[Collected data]

★ ★ ★ ★ ★

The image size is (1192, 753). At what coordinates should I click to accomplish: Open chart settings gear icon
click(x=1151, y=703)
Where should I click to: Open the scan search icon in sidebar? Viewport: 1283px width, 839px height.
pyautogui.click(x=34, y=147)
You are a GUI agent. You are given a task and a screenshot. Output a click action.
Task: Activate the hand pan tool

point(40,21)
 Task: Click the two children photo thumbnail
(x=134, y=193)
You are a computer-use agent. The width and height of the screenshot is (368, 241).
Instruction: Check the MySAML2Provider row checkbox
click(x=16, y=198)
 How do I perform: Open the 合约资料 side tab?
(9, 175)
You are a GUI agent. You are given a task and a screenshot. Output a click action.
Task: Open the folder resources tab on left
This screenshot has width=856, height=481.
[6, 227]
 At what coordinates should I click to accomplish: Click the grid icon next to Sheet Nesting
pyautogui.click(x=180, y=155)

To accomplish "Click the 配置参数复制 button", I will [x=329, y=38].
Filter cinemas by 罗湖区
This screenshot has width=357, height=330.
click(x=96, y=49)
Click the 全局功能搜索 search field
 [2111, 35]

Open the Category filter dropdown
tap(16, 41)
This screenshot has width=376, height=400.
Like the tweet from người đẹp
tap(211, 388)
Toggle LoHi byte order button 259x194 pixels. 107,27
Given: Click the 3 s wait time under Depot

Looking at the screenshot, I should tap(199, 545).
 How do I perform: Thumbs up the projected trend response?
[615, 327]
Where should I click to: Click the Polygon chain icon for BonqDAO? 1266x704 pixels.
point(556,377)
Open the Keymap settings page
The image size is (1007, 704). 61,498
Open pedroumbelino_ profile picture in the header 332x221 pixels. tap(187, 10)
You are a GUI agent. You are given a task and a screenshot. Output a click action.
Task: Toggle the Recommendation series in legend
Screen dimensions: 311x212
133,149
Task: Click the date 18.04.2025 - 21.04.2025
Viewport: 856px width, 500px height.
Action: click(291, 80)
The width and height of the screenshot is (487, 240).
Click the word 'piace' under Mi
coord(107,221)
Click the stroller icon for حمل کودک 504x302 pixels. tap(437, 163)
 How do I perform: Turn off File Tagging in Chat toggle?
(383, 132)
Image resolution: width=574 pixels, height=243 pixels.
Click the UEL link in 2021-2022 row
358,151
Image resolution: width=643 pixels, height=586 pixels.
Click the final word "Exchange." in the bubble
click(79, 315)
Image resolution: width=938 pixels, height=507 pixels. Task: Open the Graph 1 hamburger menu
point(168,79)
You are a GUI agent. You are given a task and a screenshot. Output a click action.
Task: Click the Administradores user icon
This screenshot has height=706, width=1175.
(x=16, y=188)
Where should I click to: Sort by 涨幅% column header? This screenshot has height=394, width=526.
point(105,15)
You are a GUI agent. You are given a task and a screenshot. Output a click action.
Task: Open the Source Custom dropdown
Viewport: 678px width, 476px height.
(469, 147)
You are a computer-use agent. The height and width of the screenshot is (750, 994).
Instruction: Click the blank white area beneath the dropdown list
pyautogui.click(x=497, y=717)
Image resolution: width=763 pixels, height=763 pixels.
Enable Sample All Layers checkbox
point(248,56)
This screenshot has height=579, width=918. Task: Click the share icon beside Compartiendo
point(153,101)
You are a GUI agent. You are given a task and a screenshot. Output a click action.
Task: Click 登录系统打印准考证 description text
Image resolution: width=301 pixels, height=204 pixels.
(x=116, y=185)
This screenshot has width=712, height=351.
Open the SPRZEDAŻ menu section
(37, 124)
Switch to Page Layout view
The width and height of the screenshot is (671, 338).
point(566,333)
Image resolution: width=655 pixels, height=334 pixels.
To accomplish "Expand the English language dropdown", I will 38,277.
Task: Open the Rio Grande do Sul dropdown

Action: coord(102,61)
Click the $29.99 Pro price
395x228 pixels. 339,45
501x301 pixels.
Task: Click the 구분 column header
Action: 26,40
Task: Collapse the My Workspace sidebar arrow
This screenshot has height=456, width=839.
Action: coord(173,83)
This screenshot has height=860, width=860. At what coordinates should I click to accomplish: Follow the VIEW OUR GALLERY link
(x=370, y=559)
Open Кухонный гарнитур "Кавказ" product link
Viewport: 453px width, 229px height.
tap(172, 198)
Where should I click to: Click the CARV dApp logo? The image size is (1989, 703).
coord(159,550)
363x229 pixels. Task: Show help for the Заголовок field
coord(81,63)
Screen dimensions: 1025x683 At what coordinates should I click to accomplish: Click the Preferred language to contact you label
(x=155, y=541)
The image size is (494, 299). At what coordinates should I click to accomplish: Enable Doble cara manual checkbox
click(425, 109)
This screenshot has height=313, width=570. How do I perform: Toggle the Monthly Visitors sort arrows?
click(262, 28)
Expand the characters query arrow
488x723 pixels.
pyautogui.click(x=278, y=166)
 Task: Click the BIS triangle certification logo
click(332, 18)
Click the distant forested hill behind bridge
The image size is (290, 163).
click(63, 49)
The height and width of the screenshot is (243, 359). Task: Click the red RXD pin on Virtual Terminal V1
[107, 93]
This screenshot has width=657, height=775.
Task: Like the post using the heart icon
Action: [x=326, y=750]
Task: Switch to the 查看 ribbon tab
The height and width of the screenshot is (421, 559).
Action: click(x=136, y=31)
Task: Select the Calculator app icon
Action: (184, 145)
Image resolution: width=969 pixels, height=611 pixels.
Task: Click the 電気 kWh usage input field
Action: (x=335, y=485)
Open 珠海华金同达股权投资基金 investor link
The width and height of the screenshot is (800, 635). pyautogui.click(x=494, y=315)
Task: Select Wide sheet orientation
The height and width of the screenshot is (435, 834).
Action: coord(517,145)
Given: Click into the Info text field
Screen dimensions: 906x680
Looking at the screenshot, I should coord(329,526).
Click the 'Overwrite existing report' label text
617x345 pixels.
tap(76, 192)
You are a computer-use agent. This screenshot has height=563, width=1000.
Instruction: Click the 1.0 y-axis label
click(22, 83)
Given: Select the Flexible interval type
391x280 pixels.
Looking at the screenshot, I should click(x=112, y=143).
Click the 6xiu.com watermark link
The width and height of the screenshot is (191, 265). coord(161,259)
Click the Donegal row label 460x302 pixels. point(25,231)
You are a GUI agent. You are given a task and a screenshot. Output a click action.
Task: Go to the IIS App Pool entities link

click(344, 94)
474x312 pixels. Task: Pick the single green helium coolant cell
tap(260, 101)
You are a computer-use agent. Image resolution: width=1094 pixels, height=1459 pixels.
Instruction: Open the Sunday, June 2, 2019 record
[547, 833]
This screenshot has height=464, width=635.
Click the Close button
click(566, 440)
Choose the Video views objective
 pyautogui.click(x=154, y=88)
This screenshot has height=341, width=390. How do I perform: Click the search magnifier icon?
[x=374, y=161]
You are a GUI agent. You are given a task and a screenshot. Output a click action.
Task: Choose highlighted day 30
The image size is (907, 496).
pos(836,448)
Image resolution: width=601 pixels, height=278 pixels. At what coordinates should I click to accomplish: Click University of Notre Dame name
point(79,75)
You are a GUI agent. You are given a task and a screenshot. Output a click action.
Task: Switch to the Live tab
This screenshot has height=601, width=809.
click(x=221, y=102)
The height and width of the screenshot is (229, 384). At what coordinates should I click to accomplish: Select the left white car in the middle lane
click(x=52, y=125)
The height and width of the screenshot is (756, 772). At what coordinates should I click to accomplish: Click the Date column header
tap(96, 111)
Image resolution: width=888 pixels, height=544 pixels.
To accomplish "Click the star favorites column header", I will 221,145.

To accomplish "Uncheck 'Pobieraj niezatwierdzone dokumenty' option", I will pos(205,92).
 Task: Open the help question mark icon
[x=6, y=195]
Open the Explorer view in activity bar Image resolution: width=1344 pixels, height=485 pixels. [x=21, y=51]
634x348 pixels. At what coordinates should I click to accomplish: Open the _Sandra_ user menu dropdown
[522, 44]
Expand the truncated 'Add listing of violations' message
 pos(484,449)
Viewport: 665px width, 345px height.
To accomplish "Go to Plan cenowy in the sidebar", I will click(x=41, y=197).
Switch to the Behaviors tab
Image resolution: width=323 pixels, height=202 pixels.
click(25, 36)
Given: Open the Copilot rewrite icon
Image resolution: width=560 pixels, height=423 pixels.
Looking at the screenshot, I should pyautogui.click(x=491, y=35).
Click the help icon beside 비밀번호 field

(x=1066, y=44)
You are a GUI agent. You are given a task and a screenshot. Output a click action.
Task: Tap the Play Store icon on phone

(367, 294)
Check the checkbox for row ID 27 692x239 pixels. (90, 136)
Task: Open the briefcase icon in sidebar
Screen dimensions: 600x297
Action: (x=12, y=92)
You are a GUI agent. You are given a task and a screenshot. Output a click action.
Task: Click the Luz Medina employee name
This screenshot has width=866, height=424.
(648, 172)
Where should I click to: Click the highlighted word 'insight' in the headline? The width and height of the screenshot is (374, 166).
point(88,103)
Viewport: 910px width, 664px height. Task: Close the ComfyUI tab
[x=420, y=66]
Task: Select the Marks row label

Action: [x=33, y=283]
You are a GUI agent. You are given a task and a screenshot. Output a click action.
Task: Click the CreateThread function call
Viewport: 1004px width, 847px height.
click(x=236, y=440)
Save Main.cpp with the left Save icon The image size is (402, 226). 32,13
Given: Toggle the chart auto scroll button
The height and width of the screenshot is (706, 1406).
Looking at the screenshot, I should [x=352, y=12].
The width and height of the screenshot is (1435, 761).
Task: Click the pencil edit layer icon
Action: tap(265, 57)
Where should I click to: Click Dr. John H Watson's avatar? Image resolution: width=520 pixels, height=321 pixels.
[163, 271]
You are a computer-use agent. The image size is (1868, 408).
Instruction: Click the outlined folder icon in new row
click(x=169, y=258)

★ ★ ★ ★ ★

● **What you have to do**: What lines in the data hold the word "text"? Return them.

● **Answer box**:
Task: Click 登录系统打印准考证 description text
Given: Click into the Info text field
Click the 'Overwrite existing report' label text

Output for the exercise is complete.